As we head in to winter watch death statistic manipulation go into overdrive, check out this “Medical Practitioners” guidance on death provisions.
Did you know that the UK Government have removed Form 5 of the Cremation Certificate for deaths relating to Covid-19 under the Coronavirus Act which is the form that the relative who registers the death must be given as it enables them to see and query the death certificate before cremation.
So basically if your loved one dies of or with Covid19 they can have their death certified and cremation certified by the same medical practitioner and sent for cremation within hours and the government have removed your right to see or query that decision before the cremation takes place which in turn removes your right to request a coroners report or second opinion.
Why would they do this? And the removal notice of Form 5 doesn’t explain what the section that’s been removed is actually for. I had to search the internet for older cremation forms to find out what Form 5 was used for. That information was nowhere on the UK Government website.

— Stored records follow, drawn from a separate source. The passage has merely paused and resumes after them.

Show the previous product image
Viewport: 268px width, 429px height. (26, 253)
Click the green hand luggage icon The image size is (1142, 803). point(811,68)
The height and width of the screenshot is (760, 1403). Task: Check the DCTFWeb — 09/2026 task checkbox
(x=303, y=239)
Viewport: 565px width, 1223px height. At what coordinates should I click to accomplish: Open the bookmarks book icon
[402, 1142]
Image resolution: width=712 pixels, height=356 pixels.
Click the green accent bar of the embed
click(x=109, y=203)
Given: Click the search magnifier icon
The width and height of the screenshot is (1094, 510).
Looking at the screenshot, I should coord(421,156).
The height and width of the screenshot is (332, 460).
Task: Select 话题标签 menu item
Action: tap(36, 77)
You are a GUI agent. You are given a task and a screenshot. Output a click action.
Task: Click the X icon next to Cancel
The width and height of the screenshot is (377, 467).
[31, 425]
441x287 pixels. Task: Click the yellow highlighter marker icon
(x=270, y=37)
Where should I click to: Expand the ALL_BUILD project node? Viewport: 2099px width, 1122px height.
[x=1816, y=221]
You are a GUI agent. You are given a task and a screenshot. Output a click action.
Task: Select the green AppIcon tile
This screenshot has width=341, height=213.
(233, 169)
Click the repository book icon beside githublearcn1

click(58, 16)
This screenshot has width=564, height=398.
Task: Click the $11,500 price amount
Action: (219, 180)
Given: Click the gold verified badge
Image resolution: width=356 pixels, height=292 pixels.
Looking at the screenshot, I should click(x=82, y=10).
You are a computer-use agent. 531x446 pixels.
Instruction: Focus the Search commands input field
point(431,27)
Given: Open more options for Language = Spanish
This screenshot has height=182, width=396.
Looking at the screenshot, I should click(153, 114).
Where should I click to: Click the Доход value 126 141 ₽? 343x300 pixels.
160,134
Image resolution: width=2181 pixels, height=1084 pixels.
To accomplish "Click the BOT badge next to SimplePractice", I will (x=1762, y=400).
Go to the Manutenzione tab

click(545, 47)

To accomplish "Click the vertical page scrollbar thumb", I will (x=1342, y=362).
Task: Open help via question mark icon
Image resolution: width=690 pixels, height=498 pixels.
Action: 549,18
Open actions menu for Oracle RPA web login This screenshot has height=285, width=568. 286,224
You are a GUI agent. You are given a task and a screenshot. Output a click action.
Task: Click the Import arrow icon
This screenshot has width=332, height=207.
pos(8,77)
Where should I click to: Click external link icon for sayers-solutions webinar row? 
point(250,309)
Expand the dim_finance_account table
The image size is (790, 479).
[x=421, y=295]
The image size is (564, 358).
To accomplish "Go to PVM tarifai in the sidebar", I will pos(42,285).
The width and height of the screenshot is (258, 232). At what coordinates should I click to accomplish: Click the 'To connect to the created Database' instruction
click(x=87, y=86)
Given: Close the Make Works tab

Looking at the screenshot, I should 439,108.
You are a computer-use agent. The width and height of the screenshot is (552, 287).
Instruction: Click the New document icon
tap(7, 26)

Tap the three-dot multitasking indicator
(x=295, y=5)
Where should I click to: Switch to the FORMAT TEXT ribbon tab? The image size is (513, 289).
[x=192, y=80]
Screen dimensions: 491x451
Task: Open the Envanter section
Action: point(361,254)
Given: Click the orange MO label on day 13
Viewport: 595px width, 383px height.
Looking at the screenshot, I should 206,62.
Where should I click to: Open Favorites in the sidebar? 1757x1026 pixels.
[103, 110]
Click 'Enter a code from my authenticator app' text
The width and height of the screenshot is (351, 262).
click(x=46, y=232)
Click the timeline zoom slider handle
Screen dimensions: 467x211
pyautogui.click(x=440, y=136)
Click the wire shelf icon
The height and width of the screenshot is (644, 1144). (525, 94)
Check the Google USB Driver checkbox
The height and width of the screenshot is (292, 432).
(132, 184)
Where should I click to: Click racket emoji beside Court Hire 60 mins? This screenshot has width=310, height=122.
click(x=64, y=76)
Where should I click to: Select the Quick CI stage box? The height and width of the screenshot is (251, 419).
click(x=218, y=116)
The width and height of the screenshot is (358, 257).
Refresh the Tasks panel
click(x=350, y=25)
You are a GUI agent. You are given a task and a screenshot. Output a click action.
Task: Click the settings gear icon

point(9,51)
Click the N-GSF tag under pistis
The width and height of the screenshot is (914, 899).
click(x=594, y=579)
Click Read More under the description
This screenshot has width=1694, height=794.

The order in which the comorbidities are listed determines how the death appears in the statistics and if the patient just happens to test positive without symptoms then it should not be listed in the cause of death at all. Neither “of Covid19” or “with Covid19” should be used at all….. the scam is bigger than you know.
I think this is about keeping COVID deaths high enough to justify the continuation of mask and lockdown fascism.This will prevent a lot of autopsies and second opinions. Dr. Yeadon has recently been taking them to task for classifying so many people who died of their comorbidities as deaths from COVID-19. He keeps pointing out that, on autopsy, forensic pathologists are regularly determining these patients expired from heart disease, cancer, stroke, and so on.Will our newly weaponized and deputized rule authoritarians prevent us from bringing these monsters to justice for their crimes against humanity?” Darwin K Hoop
Please take time to read these documents as I tracked them all down and pieced them together myself:
It appears that these changes were made in advance of Covid-19.
“Also good time to recall the other changes made in the Coronavirus Act to the way deaths are processed.
*Only one medic needed to certify cause of death.
*Cause of death can be pronounced or amended by a medic WHO NEVER ATTENDED THE DECEASED OR SAW THE BODY AFTER DEATH
This might explain why we see relatives complaining of altered CoD – and ‘covid19’ being added after the fact” ~ Catte Black, @OffGuardian
Covid 19 is a statistical nonsense by Iain Dale at Off Guardian:
Not only did the act indemnify all NHS doctors against any claims of negligence during the lockdown, it also removed the need for a jury led inquest. Effectively, only in the case of death from the notifiable disease of COVID 19. Worrying as these elements of the legislation are, they are just part of a raft of changes singling out registered COVID 19 deaths as unusually imprecise.
Coronavirus and sectioning – changes to the Mental Health Act under Coronavirus Act.
Section 5 holding powers can be used to keep you in hospital if you want to leave but your care team wants time to decide whether to section you. The team can use these powers if you are already in hospital, for example as a voluntary patient. These powers aren’t relevant if you are in hospital because you have already been sectioned.
Outside the emergency period, specially qualified nurses can keep you in hospital for up to 6 hours using these powers. This is to allow time for a doctor to assess whether to keep you in hospital for longer.
During the emergency period, nurses will be able to use the same powers to hold you in hospital for up to 12 hours.
Outside the emergency period, the doctor or approved clinician in charge of your treatment can use these powers to hold you for up to 72 hours.
During the emergency period, the time limit for these holding powers will increase to 120 hours. And the person who uses these powers doesn’t have to be the doctor or approved clinician in charge of your care, if this is impractical or would involve undesirable delay. In this case, any doctor or approved clinician can use the holding powers.